#### [TASK DESCRIPTION]
Write the lines out again, from the top of the material to the line containing "Click the green age input '35'", pictures excluded.

#### [THE RECORDS]
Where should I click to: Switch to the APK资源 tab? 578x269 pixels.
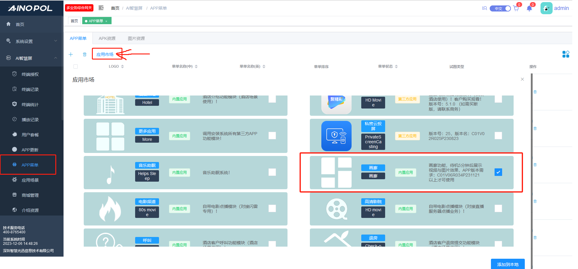point(107,38)
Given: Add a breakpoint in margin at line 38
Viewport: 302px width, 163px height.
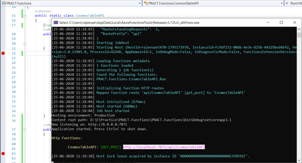Looking at the screenshot, I should [x=3, y=134].
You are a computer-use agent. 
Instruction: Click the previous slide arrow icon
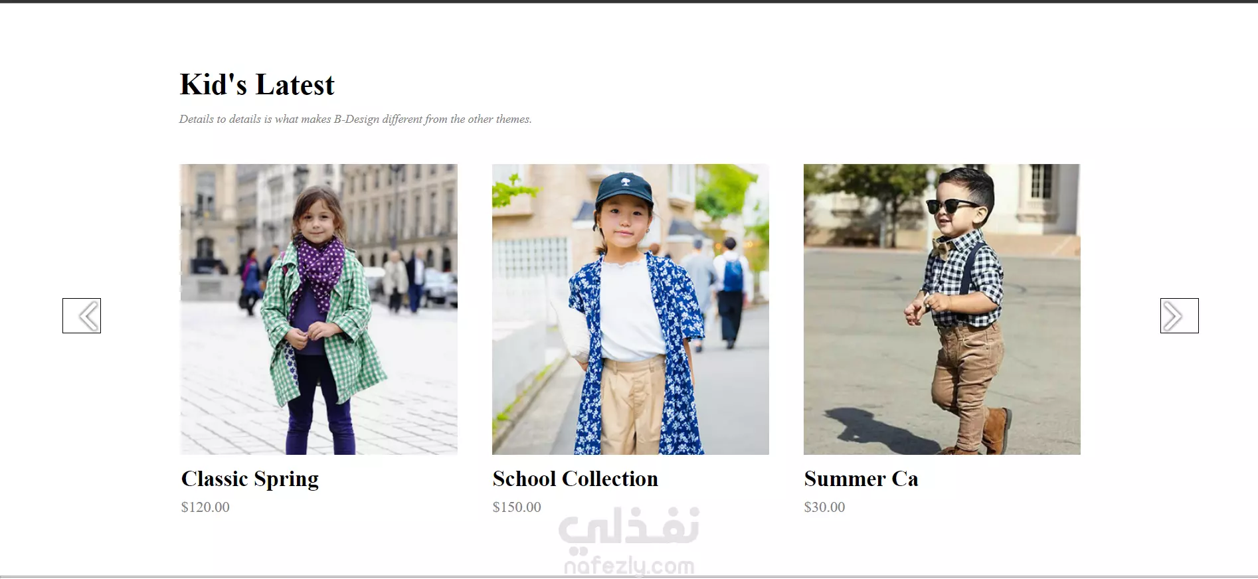click(x=82, y=315)
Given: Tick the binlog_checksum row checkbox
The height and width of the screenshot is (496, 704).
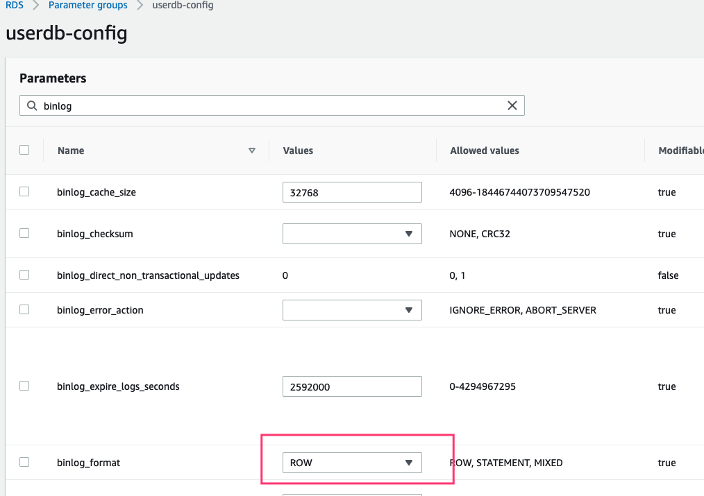Looking at the screenshot, I should pos(24,234).
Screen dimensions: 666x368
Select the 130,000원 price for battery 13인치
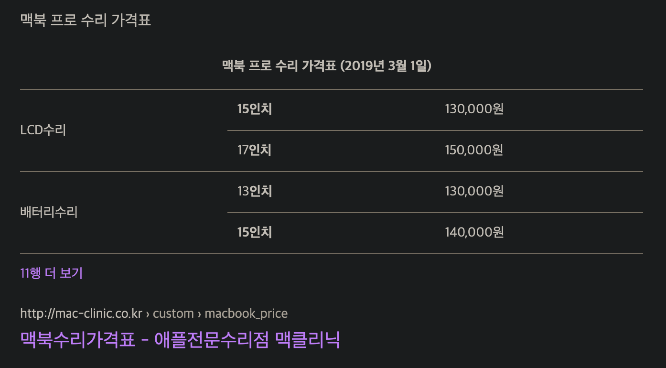[474, 192]
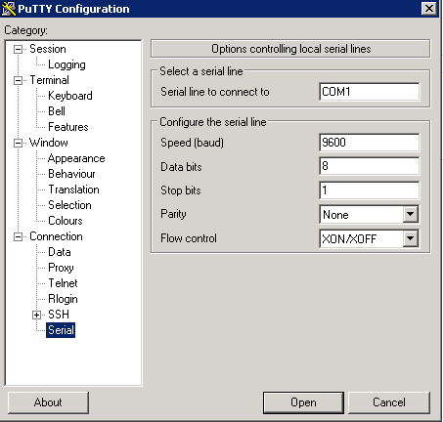Click the Data bits input field
443x422 pixels.
tap(370, 166)
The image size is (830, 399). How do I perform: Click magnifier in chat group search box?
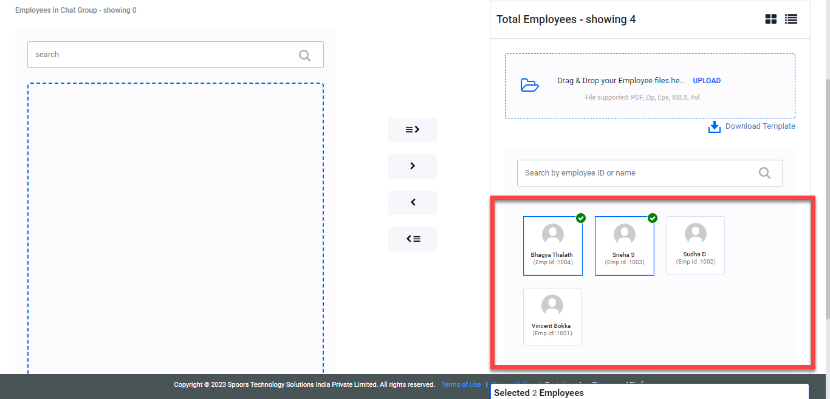pos(304,55)
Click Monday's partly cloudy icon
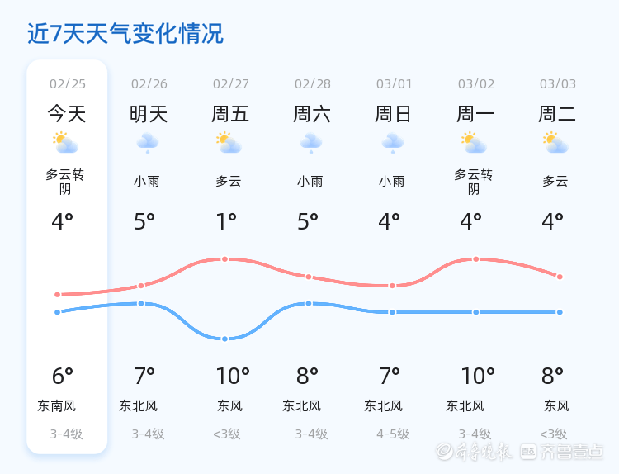Image resolution: width=619 pixels, height=474 pixels. (475, 143)
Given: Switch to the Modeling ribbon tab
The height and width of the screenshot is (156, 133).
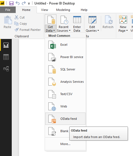Looking at the screenshot, I should coord(63,10).
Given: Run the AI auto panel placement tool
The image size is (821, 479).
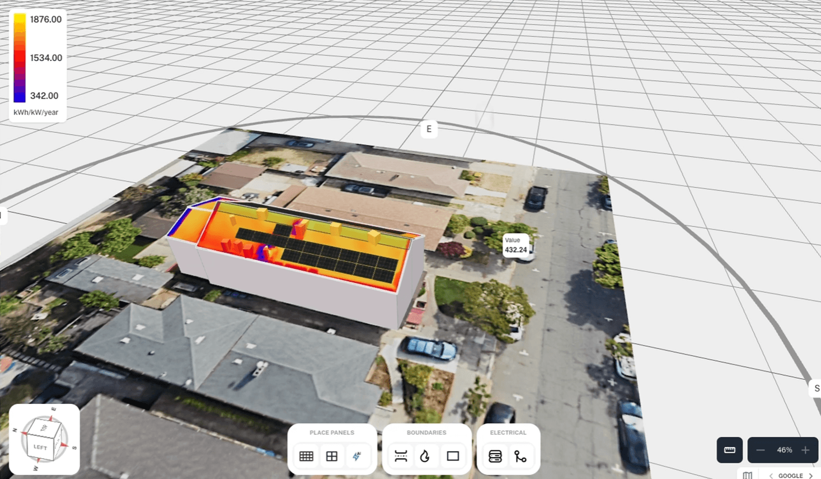Looking at the screenshot, I should click(x=358, y=455).
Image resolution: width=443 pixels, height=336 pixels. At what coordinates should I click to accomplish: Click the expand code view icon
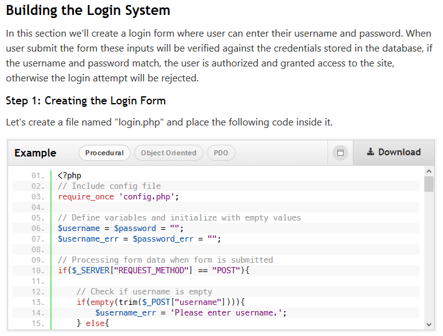(x=340, y=153)
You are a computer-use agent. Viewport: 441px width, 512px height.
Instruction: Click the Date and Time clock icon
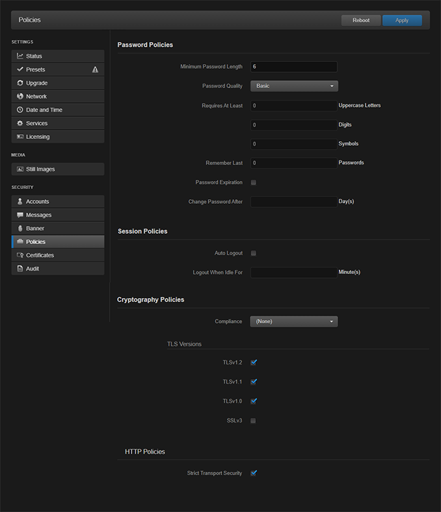(20, 110)
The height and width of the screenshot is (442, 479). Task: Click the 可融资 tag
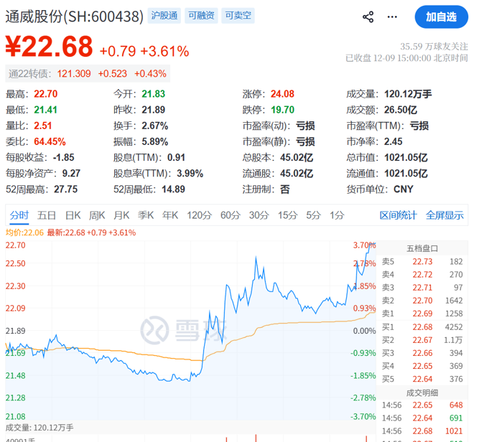tap(200, 15)
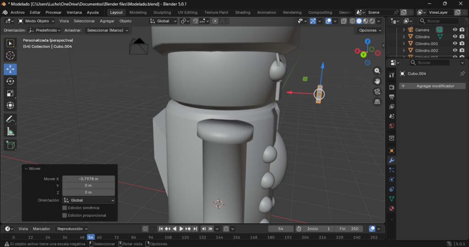Select the Add Cube tool
This screenshot has height=247, width=469.
10,145
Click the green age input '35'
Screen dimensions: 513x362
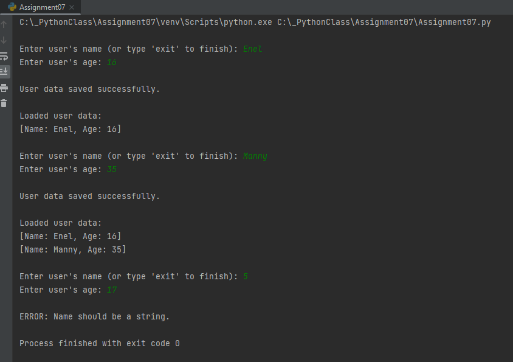(x=112, y=169)
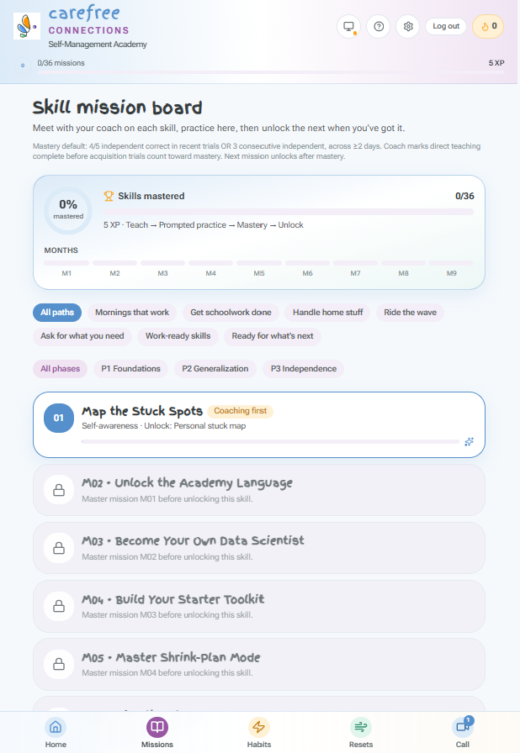Image resolution: width=520 pixels, height=753 pixels.
Task: Open the help question mark icon
Action: (379, 26)
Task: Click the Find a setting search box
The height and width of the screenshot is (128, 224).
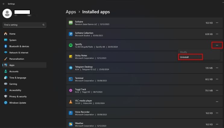Action: tap(23, 25)
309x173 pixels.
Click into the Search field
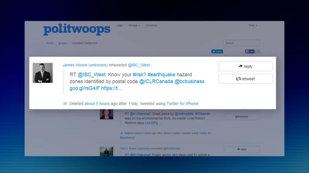coord(241,43)
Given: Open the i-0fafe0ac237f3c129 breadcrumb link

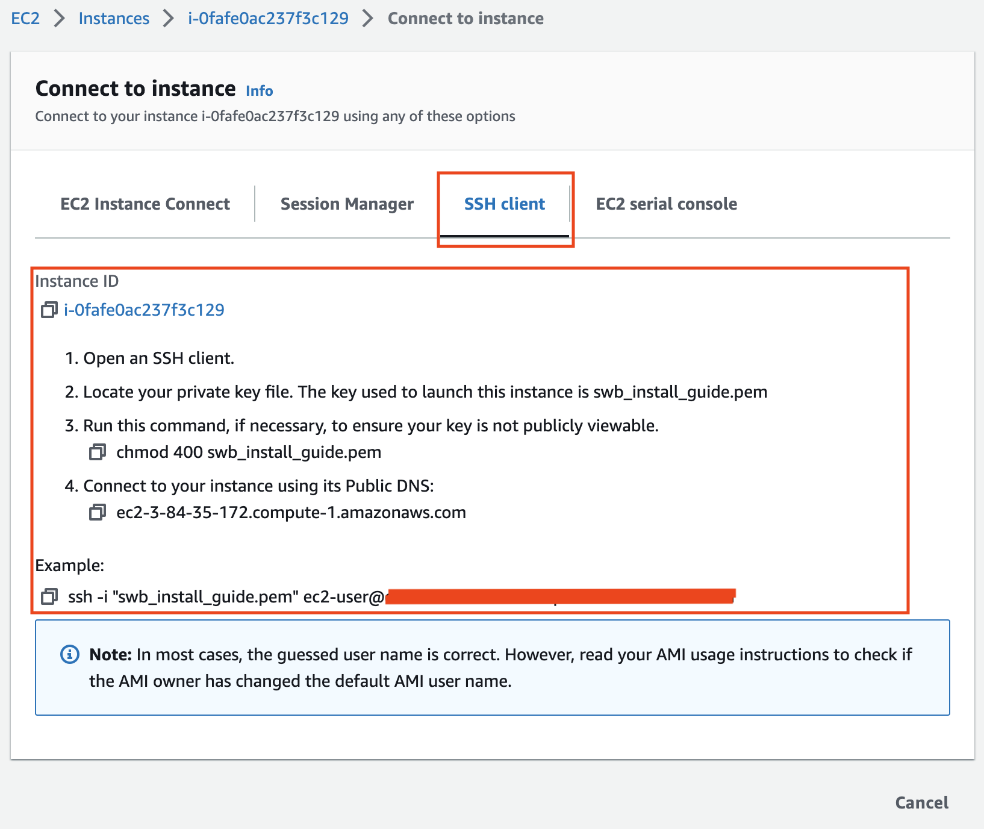Looking at the screenshot, I should [268, 19].
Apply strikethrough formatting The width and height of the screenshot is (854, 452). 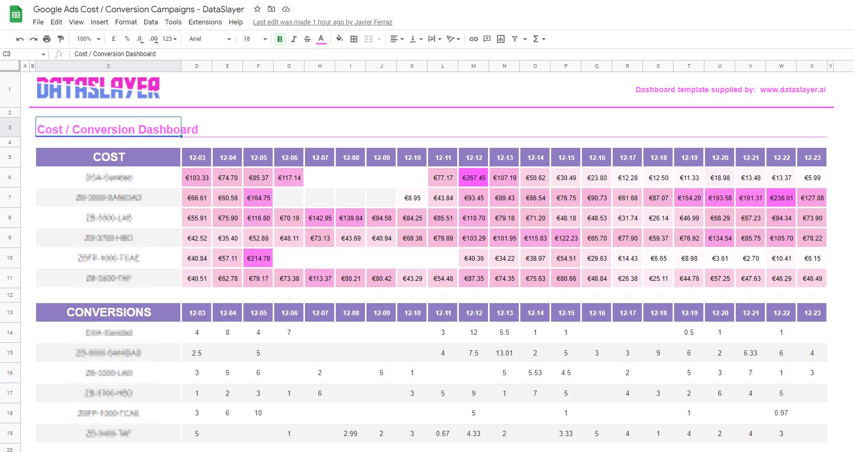click(307, 39)
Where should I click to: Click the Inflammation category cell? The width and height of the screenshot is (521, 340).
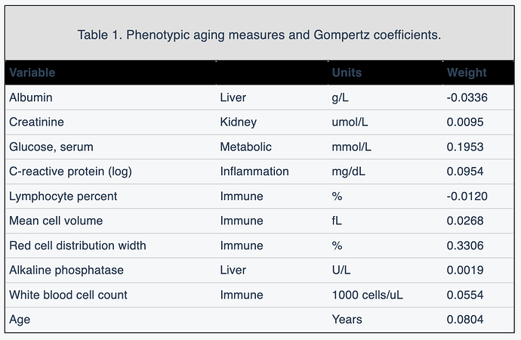coord(254,172)
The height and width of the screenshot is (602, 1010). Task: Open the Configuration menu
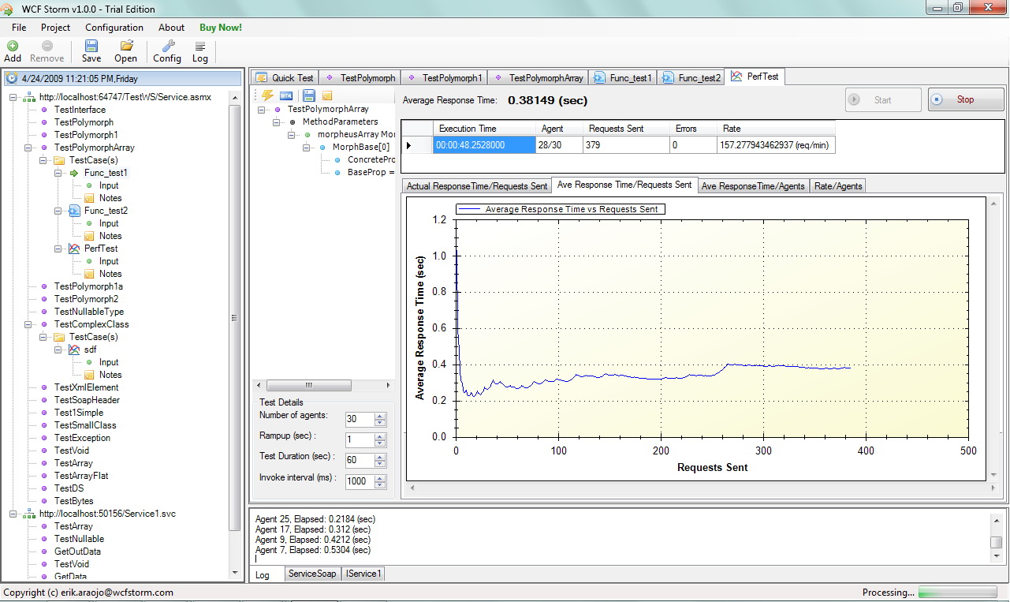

#### [THE COMPLETED TASK]
Where should I click to: Switch to the APK资源 tab? 578x269 pixels.
point(107,38)
Given: Add a breakpoint in margin at line 38
Viewport: 302px width, 163px height.
Looking at the screenshot, I should [x=3, y=134].
You are a computer-use agent. 
Instruction: Click the previous slide arrow icon
click(x=82, y=315)
Given: Tick the binlog_checksum row checkbox
The height and width of the screenshot is (496, 704).
Looking at the screenshot, I should pos(24,234).
Screen dimensions: 666x368
Select the 130,000원 price for battery 13인치
[474, 192]
Click the Data bits input field
443x422 pixels.
tap(370, 166)
The image size is (830, 399). How do I perform: Click magnifier in chat group search box?
pos(304,55)
Click Monday's partly cloudy icon
Image resolution: width=619 pixels, height=474 pixels. (475, 143)
Given: Switch to the Modeling ribbon tab
The height and width of the screenshot is (156, 133).
Looking at the screenshot, I should coord(63,10).
Given: Run the AI auto panel placement tool
The image size is (821, 479).
Looking at the screenshot, I should click(x=358, y=455).
Image resolution: width=443 pixels, height=336 pixels. At what coordinates should I click to accomplish: Click the expand code view icon
(x=340, y=153)
You are a computer-use agent. Viewport: 441px width, 512px height.
Instruction: Click the Date and Time clock icon
(20, 110)
The height and width of the screenshot is (442, 479). Task: Click the 可融资 tag
tap(200, 15)
Select the Add Cube tool
This screenshot has height=247, width=469.
10,145
Click the green age input '35'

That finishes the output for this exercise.